‘I knew that we would all be kindred spirits’

–Blogging from the Church of the Brethren Clergy Women’s Retreat

“I knew that we would all be kindred spirits,” said our worship leader tonight. She gave a presentation on a recent trip to the island of Iona, and said she had been looking forward to this Clergy Women’s Retreat while there and had prayed for the women who would come to this retreat. She brought small stones from Iona to give to each participant.

I looked around the room and thought, are we in fact all kindred spirits?

One might assume that a gathering of Brethren clergy women would, for the most part, be homogenous. But a statistician could find a lot of differentiation among us. This group could easily be “sliced and diced” in a number of ways.

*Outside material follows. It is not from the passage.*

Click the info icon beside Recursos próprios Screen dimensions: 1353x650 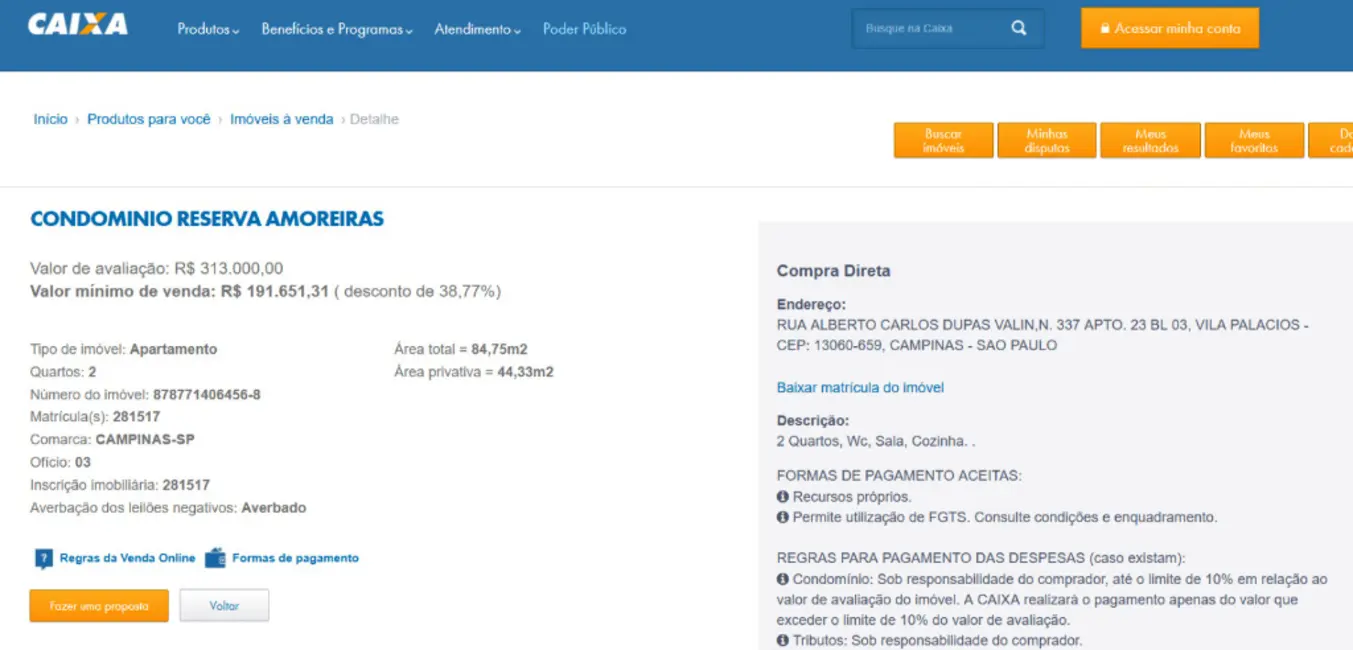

We could be grouped by European or African or Native American or Asian ancestry–which may not all be apparent from our skin tones or accents or names.

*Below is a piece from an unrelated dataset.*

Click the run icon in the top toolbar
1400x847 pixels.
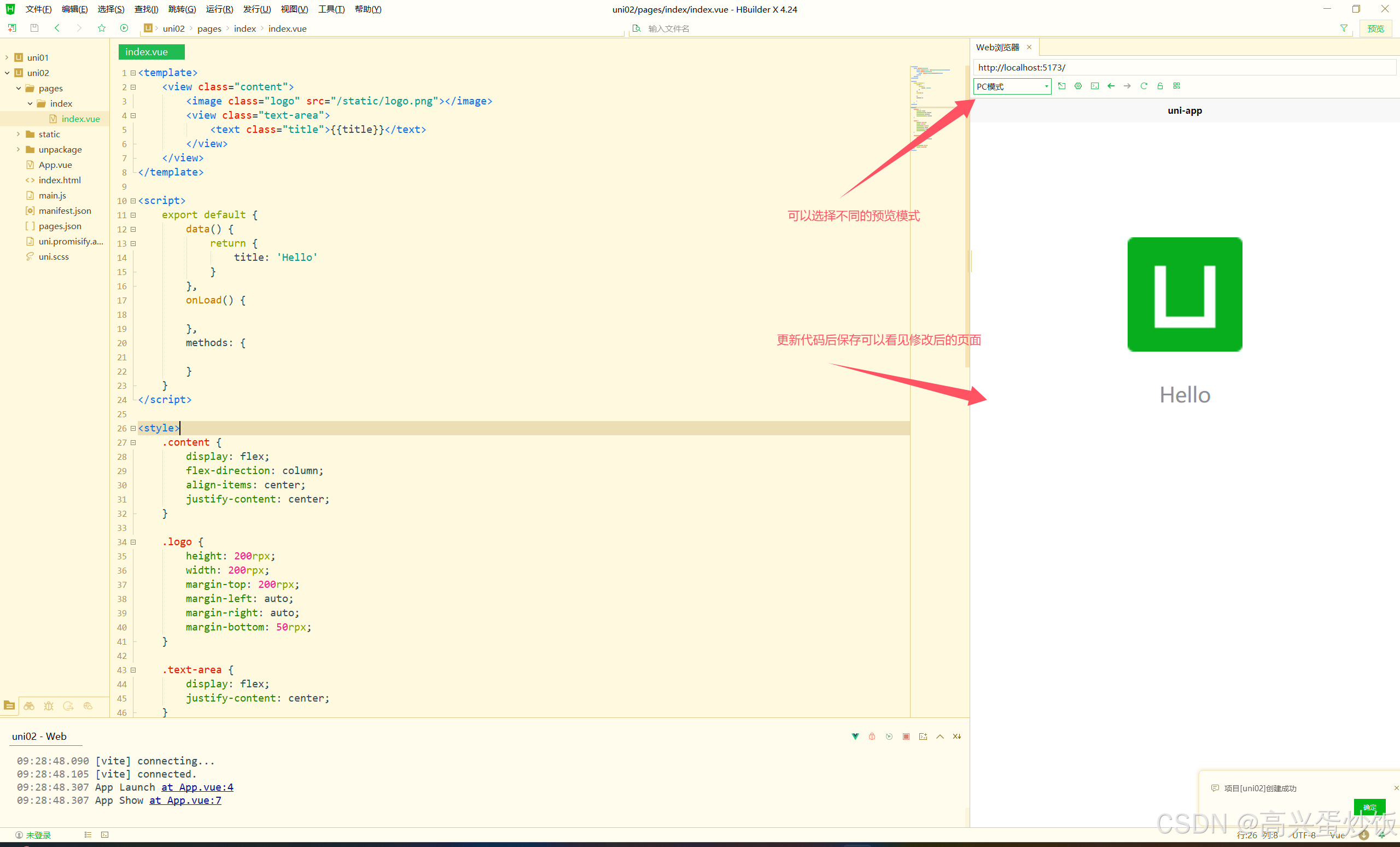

If grouped by age or generation, differences would quickly become apparent, variations of culture and lifestyle assumptions would emerge in the baby boomers as opposed to the Gen Xers, for example.

There are women here with decades of experience in pastoral or other forms of ministry. And there are the newly licensed, and some who have been in ministry for only a couple of years or less.

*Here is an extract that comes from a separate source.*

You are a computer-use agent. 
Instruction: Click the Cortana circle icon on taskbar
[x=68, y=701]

There are extroverts and introverts, artists and writers, academics and administrators, preachers and counselors, chaplains and teachers.

Women have come here from very different geographical places, from the east, the south, the west, the midwest, the mountain states. Each of those settings has its own cultural and political and theological geography–and a varying scale of welcome for women in church leadership.

The group includes women doing ministry in the large metropolises of Chicago, greater Los Angeles, D.C. It also includes women serving in rural settings, where the only way to get to church might be by gravel road.

Some have been in the Church of the Brethren all their lives. Some are brand new to the denomination.

Are we kindred spirits? At one level, I believe so. In Ephesians 4 it is called “the calling with which you have been called.” All called to ministry, all answering God’s call in one way or another. That’s how the women in this gathering are kin, and that is the place our spirits meet.